**Collected data entries**:
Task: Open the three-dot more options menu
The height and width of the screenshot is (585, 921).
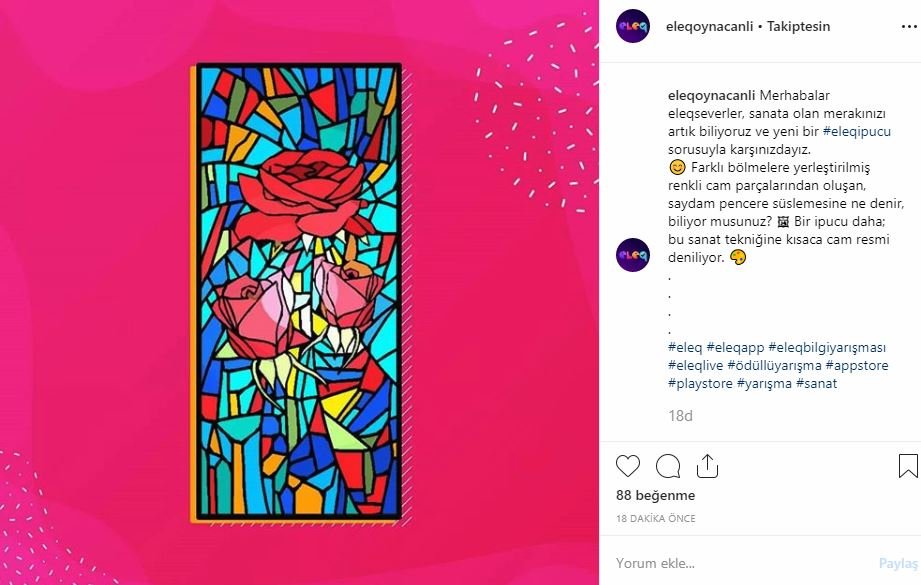Action: click(x=909, y=26)
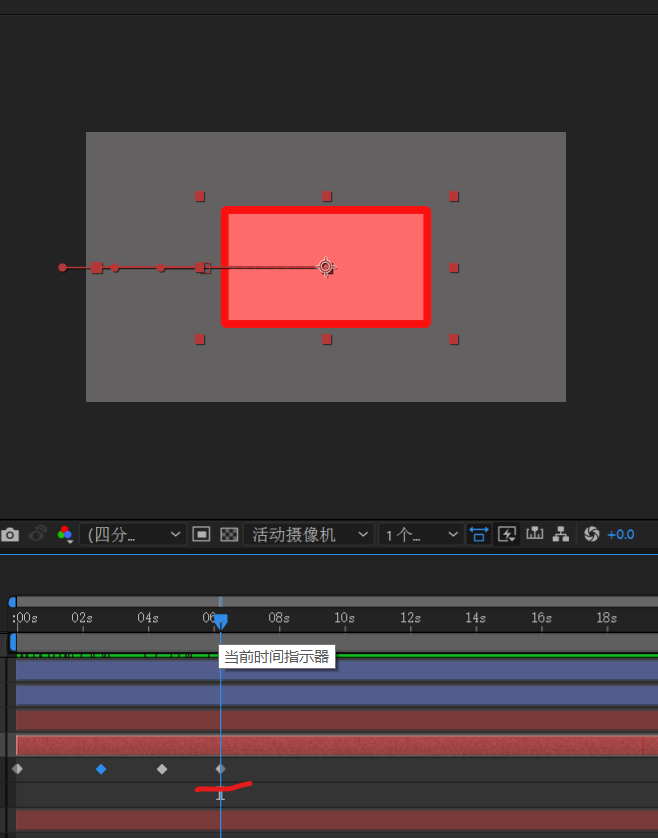Open the 1个 view layout dropdown
Image resolution: width=658 pixels, height=838 pixels.
421,535
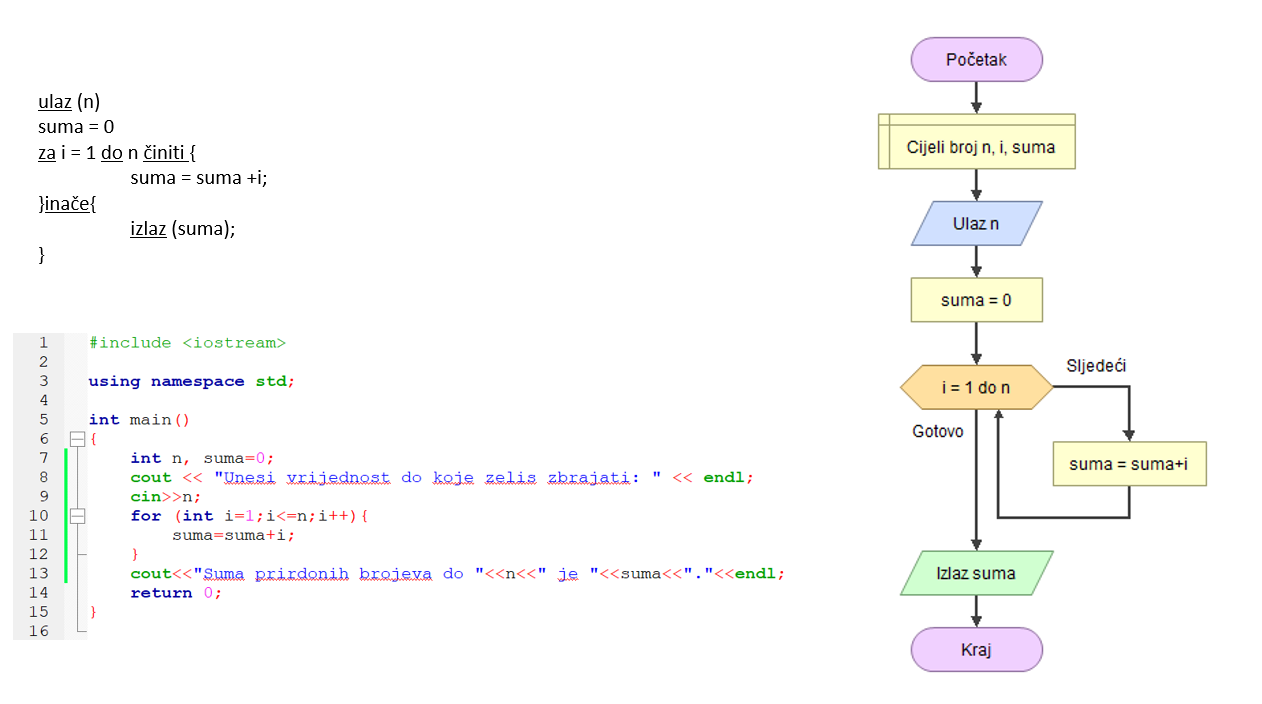The width and height of the screenshot is (1262, 704).
Task: Click the 'Gotovo' branch label
Action: (x=938, y=431)
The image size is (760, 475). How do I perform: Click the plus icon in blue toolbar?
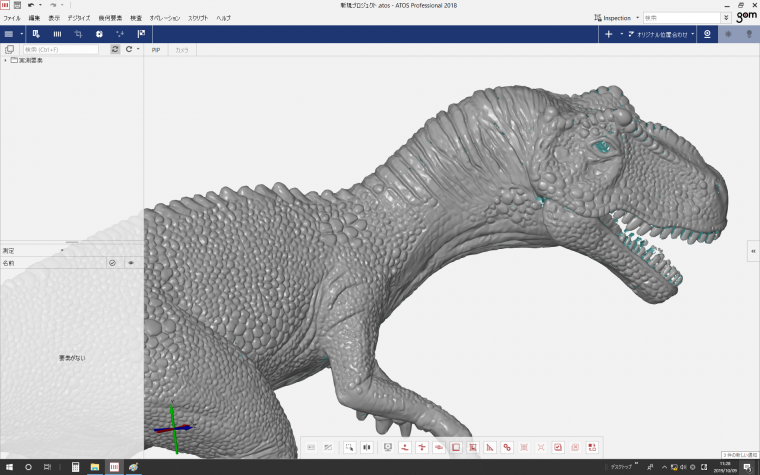(x=609, y=34)
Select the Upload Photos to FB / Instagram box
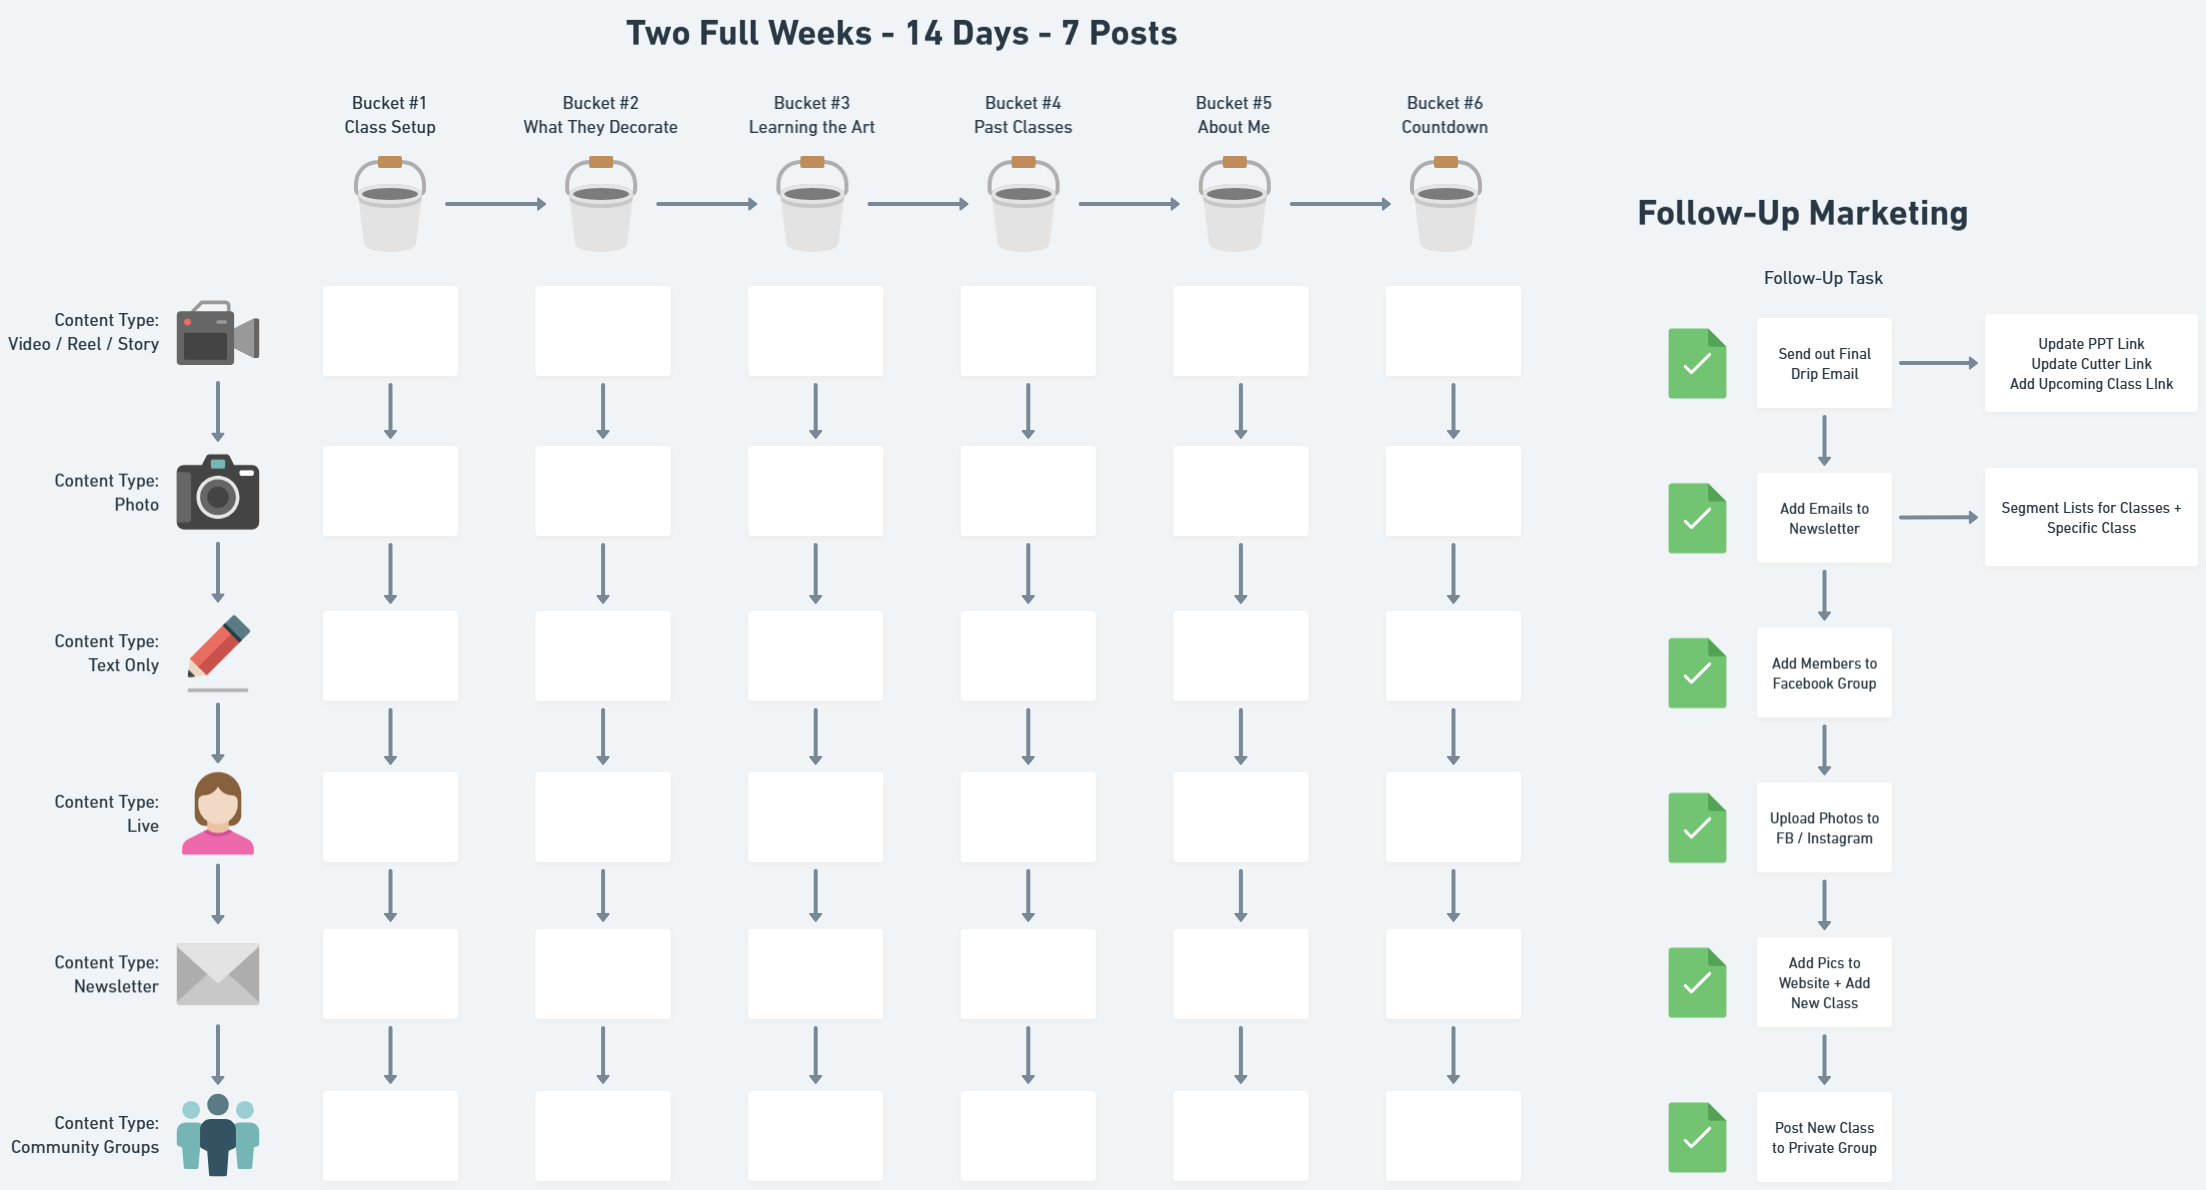 [x=1824, y=828]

**Exercise details**: Exactly the lines from the one containing "The image size" to the end of the records above, both end lines included, are to be printed, and no pictures with them.

**Your solution**:
The image size is (760, 475). How do I perform: Click the plus icon in blue toolbar?
(x=609, y=34)
Select the Upload Photos to FB / Instagram box
 [x=1824, y=828]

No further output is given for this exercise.